> PASSAGE GIVEN:
_____
I take the first word in the phrase "play pool" quite literally. :cool:

Danny, I trust that you know a slip stroke when you see one, because it appears you identified the same shots that Phil Capelle did. I know that on the 14.1 forum, Lou, Dale, and I disagreed on the topic of Mosconi and the slip stroke, far away from the general populace of the Main forum. I do agree with their notion that many folks misidentify a slip stroke, and misidentify Mosconi as a "full-time slip stroker."

Having previously used it (as did you), I know -- and can hear -- a slip stroke when it takes place, because the knowledge is quite intimate. That tutorial I wrote on the slip stroke several years ago should show that I know the intricate details of it. Especially that sound -- even though Willie's grip hand is not visible a lot of the time in that video, those that've used a slip stroke before *know* that sound -- something analogous to a fat chick wearing pantyhouse when she takes a step, but in a higher register (i.e. a "squeak" instead of a "zip"). This sound certainly can't be confused with the sound that Irish linen makes against one suit jacket, which is a lower-pitched zip. A better analogy is the sound a guitar player's fretting hand makes when repositioning his/her hand during a chord change -- that "squeak" the flesh makes against round-wound strings.

Even though I'd for the most part discarded my pool fundamentals in favor of snooker fundamentals (with the pull-through technique of always maintaining control of the cue with a pinned grip hand), once in a blue moon that slip stroke will come out -- especially if I need to really whack the cue ball with a lot of spin. (Good example -- if I need tons of top spin to really and repetitively plow through a rack during a 14.1 break shot.)
_____
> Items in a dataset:
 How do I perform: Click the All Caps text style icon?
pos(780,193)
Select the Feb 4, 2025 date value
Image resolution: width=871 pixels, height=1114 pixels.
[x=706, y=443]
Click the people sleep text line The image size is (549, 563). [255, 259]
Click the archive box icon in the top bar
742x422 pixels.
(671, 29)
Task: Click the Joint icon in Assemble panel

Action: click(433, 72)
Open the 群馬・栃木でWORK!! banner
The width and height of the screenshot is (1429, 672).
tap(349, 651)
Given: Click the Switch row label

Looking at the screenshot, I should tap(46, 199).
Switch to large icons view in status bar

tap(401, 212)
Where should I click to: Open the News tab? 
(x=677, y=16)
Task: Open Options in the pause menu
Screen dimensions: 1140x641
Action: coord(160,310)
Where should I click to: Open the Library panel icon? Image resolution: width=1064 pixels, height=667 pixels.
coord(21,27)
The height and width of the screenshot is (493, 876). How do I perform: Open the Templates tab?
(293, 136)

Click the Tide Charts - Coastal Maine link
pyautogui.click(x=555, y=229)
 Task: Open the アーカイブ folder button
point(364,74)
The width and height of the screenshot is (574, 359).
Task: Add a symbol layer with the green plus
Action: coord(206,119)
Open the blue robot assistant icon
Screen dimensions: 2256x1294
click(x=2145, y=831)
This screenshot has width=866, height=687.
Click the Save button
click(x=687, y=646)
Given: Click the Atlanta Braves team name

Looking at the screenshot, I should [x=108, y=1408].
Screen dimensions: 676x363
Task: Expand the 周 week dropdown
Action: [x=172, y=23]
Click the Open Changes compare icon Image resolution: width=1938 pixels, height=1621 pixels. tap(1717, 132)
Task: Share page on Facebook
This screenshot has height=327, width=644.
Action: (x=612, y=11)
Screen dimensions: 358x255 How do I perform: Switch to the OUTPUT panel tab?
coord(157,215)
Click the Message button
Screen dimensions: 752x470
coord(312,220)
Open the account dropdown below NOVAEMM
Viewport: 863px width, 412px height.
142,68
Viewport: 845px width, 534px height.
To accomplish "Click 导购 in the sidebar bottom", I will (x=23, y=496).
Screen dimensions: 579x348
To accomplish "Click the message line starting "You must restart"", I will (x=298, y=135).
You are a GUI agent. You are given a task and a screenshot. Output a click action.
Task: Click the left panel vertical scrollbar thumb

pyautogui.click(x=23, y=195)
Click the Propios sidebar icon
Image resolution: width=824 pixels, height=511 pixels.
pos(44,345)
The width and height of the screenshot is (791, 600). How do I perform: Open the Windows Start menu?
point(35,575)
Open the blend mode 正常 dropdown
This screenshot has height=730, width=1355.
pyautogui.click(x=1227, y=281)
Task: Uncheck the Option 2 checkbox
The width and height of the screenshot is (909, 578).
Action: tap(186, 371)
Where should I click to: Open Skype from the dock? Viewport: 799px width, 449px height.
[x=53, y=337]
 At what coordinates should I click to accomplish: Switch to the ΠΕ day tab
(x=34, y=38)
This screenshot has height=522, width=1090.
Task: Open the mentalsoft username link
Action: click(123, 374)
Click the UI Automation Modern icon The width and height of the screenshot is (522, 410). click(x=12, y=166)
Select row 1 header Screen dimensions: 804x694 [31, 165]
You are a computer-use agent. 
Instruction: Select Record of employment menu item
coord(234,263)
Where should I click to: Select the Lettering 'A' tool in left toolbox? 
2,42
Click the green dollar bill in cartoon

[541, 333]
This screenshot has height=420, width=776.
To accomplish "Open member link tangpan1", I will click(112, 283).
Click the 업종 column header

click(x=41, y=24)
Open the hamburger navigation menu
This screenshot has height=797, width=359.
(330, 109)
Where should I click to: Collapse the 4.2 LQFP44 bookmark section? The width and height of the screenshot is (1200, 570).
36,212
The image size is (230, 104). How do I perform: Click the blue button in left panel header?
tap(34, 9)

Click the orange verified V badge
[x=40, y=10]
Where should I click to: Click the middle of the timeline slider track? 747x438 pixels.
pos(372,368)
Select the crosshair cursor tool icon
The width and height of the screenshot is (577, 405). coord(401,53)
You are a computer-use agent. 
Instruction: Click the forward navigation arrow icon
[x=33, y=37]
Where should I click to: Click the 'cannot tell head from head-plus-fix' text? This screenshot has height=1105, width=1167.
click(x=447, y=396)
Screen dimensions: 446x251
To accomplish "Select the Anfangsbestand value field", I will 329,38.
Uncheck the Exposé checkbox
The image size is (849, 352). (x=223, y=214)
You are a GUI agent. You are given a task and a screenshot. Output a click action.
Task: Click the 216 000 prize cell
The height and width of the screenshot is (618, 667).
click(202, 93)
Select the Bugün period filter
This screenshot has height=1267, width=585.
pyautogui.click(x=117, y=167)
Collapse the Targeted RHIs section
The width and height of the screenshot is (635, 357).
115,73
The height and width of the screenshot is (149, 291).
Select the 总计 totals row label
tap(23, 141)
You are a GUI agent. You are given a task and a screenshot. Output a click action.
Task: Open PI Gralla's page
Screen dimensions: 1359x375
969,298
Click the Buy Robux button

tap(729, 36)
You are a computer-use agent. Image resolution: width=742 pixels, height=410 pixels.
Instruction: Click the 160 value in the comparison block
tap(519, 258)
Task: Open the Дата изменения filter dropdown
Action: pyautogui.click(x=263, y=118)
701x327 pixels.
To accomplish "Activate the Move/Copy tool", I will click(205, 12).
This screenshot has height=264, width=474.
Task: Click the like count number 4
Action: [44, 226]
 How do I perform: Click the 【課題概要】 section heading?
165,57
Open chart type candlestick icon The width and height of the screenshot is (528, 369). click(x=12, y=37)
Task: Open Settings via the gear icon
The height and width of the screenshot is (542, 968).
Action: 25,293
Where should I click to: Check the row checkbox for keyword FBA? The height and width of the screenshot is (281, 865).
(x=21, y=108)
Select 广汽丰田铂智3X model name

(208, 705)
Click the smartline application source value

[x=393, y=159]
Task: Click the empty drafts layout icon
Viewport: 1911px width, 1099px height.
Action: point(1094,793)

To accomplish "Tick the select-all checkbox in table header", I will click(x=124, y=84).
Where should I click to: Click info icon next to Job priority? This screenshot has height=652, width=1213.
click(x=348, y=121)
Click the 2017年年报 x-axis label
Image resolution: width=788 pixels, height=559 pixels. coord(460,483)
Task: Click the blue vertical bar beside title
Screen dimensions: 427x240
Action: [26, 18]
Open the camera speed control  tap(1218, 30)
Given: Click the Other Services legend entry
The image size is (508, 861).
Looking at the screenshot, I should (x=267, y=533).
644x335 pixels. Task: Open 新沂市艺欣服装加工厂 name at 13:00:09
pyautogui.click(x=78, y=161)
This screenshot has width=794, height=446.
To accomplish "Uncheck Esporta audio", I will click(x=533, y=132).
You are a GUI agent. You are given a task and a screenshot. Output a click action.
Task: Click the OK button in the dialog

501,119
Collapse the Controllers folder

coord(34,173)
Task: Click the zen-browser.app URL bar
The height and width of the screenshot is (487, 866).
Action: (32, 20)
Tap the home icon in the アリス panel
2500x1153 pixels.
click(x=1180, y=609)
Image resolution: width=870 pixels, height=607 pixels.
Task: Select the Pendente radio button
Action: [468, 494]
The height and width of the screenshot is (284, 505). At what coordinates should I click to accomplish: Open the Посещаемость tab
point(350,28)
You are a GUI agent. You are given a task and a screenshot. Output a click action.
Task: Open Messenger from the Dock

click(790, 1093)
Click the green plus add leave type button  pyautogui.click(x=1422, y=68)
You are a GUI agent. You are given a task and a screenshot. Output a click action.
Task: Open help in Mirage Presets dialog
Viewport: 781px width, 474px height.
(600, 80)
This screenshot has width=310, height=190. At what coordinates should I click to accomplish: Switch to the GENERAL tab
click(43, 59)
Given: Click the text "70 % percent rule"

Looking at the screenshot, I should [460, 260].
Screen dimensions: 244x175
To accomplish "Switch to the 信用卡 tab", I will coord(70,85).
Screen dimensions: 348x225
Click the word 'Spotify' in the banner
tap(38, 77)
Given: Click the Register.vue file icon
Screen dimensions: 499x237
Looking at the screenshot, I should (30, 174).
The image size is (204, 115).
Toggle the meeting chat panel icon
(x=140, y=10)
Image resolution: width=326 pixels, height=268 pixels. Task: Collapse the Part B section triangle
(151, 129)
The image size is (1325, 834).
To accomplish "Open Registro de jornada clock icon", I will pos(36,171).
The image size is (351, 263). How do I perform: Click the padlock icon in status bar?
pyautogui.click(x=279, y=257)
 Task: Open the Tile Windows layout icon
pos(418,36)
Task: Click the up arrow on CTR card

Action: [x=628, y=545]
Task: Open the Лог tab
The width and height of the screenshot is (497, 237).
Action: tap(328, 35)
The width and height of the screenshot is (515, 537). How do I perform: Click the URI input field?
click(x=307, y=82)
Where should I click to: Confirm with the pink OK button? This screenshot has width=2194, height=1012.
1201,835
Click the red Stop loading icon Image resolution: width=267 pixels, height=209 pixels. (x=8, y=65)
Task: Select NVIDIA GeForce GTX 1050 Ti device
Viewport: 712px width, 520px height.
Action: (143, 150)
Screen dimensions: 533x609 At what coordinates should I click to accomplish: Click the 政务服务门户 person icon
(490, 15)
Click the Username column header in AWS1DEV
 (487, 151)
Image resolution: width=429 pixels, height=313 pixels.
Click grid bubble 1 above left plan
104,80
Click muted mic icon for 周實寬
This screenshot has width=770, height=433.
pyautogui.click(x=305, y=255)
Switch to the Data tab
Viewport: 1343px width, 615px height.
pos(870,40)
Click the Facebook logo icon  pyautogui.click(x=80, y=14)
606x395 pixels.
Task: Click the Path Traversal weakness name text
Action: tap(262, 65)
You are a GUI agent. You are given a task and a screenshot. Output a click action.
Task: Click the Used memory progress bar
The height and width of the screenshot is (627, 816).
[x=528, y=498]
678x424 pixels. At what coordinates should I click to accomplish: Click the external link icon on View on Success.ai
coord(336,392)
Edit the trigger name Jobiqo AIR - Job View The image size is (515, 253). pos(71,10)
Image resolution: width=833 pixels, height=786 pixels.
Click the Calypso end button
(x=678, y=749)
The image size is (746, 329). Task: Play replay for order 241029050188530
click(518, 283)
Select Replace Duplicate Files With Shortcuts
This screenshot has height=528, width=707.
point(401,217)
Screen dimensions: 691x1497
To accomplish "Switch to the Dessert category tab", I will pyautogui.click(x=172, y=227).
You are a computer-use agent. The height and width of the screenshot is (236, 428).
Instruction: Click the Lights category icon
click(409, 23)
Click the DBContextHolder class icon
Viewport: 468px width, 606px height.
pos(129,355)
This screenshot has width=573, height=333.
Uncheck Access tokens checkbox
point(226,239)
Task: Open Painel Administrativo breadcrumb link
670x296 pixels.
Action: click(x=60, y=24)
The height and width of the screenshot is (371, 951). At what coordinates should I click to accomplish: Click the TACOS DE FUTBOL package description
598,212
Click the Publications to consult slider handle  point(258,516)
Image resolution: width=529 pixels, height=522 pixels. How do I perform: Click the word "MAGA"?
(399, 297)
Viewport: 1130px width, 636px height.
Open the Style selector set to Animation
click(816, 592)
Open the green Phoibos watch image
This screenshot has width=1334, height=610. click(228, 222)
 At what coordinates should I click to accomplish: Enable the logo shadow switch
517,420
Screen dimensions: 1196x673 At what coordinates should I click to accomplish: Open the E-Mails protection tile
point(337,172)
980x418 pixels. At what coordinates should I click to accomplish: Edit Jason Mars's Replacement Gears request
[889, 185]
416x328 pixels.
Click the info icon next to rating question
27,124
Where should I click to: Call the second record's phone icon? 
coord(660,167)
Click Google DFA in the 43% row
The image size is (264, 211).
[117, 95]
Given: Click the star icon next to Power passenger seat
_____
> TASK REQUIREMENTS: Extend the forum post about the slip stroke in pool, picking up right after its final sentence.

> THE REPLY:
But if I were to try using the slip stroke on all but the occasional shot, I immediately see the reason why I switched away from it -- that very small period of time where my hand slides backward during the pull-back, introduces a bit of yaw in the cue delivery, enough that I would NEVER use it on long distance shots where precision is at a premium.

You definitely have to be so well oiled in your stroke, to the point where you're playing every day, to keep the slip stroke at optimum performance.

-Sean
 
Get a life, mister, and think whatever you want to think...I'm not selling anything on here. Leave me alone.

Geez...take it easy. I think it is fair to question somebody who throws out an odd sounding story from 50 years ago. If you recall that people were actually booing Mosconi, then I have to take your word for it. That makes the whole event even more strange, don't you think? His vast body of work regarding exhibitions shows him to be the professional you mention, keeping any negative emotions he may have had in check. Your story is the exception and it makes me wonder what set him off.
 
One additional thing: I know there's limited video available of Mosconi in his prime. But, there are some vids or him playing Caras on ABC, an appearance on "What's My Line," some other TV appearances, and some instructional and exhibition stuff. When I reviewed much of that video, shot-by-shot, I saw no evidence of a slip stroke and wrote the results up here. In fact, the exact opposite was true -- in shot after shot, where you could clearly see him stroke, he either stayed with an extremely short, forward of perpendicular grip with his grip hand ending up way forward, or he would adjust his grip back when he had to stretch out for the shot.

Certainly, if Mosconi used a slip stroke, 6" or otherwise, there should be plenty of footage of him using a slip stroke that we should all be able to see.

But there isn't.

Lou Figueroa

Lou, what would you call a pool place? Parlor or Room? Mosconi may have used a slip stroke at one point in career and not otherwise. Therefore the variances in videos. He definitely hit the banana peel in the exhibition video.
 
So I just watched it and I think Phil is not seeing clearly on several of those shot: I don't see a slip stroke (and have no idea how he could see one), at 1:30, 3:24, or 3:40. I think that perhaps there might be a very small slip stroke at 5:20 and 6:15, but the video is so grainy it's hard to tell. At 7:10 I would say that there is a very small slip stroke. So by my count that's like one for sure out of 28.

Closer to rare than occasional, particularly when viewed in the context of all available video.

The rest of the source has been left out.